Agent Driven Commerce
I've written before about how AI agents will become a meaningful component of all online commerce:
“Outsourcing purchasing power to agents is a natural evolution from how we discover and buy new products today. As AI agents become net new market participants, they free us from the mess of ad-driven faux optionality and let new products compete on equal footing.”
- AI Agents as a new distribution channel (Feb 2024)
Since then, many of the pieces to realizing this vision have fallen into place.
The Agent-Driven Commerce Stack
We can think of the agent commerce stack as having three layers:
- intent: understanding what users actually want (informed by personalization)
- discovery: searching the sample space of all possible inventory
- execution: making a purchase within appropriate guardrails
While the first two capabilities have existed in various forms, Stripe’s Agent Toolkit has now completed the picture by enabling payment processing in LLM workflows. It works simply: use Stripe Issuing to create a pre-filled virtual card and programmatically accept or reject payments.
Some companies, like Skyfire, achieve similar results using stablecoins. Most agent implementations operate with predefined budgets, which serve as crucial guardrails against potential overspending – especially important given common concerns about LLM agent reliability.
Now that we have the implementation details sorted. What kind of agent interaction patterns will we see in the wild? I can think of two big buckets:
- Agent-to-human transactions: agents interact with real-world human systems to make purchases. This is a great fit for services industries that aren’t fully digital. Imagine an AI travel agent that not only books your flights and hotels but also coordinates with local human tour guides. This removes the friction of dealing with time zone differences, language barriers, and the uncertainty of finding reliable guides in unfamiliar places. The human guide still provides irreplaceable in-person service, but the AI agent handles all the coordination and transaction complexity.

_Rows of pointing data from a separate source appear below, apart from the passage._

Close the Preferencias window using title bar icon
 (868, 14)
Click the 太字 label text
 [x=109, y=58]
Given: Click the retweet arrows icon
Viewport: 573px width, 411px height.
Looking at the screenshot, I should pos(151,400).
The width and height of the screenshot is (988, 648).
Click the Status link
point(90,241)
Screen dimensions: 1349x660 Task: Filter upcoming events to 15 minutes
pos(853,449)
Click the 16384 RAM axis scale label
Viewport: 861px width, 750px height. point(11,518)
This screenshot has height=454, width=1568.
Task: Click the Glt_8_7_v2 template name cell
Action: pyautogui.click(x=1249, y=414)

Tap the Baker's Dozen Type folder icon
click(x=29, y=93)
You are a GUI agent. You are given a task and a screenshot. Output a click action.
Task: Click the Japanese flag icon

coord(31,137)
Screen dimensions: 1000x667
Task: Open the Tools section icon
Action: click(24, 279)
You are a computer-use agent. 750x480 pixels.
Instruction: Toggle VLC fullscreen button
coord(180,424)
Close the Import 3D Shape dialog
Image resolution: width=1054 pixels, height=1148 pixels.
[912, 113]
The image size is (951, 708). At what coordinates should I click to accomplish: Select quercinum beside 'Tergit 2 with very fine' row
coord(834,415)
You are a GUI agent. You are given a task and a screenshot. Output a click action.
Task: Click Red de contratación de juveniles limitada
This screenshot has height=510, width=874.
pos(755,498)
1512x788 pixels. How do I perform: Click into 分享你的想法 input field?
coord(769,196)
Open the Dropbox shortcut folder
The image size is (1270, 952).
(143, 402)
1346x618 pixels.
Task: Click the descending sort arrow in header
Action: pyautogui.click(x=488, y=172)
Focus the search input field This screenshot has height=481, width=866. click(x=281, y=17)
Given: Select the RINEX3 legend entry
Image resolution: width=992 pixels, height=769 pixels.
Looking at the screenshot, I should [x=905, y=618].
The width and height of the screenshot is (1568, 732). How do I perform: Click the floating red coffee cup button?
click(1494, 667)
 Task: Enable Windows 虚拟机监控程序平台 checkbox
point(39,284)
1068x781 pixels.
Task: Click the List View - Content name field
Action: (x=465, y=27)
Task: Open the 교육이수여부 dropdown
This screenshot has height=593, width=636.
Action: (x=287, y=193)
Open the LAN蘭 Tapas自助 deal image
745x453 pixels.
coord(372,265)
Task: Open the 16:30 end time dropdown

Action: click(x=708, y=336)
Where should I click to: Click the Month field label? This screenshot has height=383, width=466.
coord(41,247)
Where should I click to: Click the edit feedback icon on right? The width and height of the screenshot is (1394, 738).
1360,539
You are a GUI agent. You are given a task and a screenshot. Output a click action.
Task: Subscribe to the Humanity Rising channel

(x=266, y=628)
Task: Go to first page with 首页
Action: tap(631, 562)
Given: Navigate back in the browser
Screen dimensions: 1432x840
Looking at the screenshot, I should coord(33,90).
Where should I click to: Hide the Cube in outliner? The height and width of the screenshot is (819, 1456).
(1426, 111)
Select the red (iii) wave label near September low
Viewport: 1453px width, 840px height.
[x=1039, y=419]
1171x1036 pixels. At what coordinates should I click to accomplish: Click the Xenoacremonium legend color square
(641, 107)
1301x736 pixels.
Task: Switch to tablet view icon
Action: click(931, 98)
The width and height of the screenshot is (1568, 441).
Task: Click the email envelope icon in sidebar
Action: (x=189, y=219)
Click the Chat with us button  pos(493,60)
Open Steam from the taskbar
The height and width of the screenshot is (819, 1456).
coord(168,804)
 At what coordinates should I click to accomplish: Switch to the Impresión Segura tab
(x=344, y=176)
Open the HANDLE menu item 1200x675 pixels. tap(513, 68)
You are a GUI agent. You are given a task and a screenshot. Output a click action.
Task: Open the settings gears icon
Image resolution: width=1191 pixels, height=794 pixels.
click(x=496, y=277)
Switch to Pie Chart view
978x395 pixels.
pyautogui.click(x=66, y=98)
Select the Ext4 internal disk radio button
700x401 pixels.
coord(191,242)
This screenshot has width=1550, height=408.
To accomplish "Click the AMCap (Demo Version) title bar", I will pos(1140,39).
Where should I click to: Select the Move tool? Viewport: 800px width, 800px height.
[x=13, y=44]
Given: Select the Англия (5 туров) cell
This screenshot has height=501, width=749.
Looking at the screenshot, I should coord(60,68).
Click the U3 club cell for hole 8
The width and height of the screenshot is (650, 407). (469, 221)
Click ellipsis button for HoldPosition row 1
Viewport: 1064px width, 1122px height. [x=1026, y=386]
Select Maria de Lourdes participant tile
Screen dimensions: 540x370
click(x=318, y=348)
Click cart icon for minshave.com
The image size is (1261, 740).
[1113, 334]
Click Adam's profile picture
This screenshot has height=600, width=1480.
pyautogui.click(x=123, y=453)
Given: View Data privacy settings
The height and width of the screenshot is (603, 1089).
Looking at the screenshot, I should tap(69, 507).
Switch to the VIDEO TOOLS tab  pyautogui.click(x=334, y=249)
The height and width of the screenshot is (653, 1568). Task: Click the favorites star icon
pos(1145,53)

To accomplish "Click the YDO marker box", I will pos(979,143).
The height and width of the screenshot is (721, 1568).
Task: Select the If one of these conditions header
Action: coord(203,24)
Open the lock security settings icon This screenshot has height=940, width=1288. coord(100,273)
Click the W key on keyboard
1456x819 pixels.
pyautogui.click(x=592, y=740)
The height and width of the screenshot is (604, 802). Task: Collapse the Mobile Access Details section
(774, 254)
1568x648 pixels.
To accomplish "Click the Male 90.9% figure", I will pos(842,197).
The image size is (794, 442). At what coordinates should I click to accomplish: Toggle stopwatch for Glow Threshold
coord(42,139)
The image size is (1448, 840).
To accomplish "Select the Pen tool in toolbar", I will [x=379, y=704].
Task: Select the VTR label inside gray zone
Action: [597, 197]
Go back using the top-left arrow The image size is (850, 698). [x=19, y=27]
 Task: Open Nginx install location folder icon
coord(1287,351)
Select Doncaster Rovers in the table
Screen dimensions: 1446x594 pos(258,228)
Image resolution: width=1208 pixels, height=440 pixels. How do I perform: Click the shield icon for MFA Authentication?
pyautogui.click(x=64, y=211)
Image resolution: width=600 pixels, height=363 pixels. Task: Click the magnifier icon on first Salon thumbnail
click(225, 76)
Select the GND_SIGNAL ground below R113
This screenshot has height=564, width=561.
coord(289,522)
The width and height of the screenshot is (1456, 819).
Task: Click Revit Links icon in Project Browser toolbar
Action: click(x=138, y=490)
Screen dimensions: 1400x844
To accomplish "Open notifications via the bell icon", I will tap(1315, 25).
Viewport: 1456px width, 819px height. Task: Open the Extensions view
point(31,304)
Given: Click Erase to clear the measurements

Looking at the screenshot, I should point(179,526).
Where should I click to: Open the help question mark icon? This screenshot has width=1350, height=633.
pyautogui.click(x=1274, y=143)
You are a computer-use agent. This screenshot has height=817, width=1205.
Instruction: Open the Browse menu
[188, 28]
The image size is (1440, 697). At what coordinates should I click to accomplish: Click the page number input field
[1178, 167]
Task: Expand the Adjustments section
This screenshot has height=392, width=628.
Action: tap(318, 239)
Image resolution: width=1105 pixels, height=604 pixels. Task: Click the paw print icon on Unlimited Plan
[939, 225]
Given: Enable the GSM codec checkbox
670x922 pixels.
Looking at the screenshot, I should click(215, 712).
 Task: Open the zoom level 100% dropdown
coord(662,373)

- Agent-to-agent transactions: in fully digital industries, agents will transact with other agents. Consider a B2B example: A procurement agent negotiates with multiple supplier agents to maintain optimal inventory levels. The agent monitors stock levels, predicts demand using historical data, and automatically negotiates purchases with supplier agents. What makes this powerful is the continuous optimization: the store's agent could adjust order quantities based on real-time sales data, while supplier agents could dynamically adjust prices based on their inventory and production capacity. This creates a more efficient market than traditional bulk ordering on fixed schedules. The entire transaction - from negotiation to payment to delivery scheduling - happens autonomously between agents, with humans only setting high-level parameters and handling exceptions.
As agents become autonomous economic actors, a significant amount of global GDP will follow one of these two patterns.
Transactions as a reward function
The emergence of agent-driven transactions could help solve one of the thorniest problems in AI: defining reliable reward functions for training agent behavior. In most AI systems today, we struggle to specify exactly what 'good' performance looks like. But commercial transactions have a built-in signal of success: willing payment.
When an agent successfully completes a transaction (whether with a human or another agent), the counterparty's willingness to pay serves as a clear indicator of satisfaction. This creates a natural feedback loop: agents who consistently complete satisfactory transactions get more business, while those who don't will be selected out of the market. Over time, this market-based selection pressure could drive agents to develop more sophisticated and reliable behaviors.
This mirrors how human markets naturally select competent service providers. Commercial activity could become not just an application of AI agents but a crucial training ground for developing more capable and reliable AI systems. The market itself could become the reward function.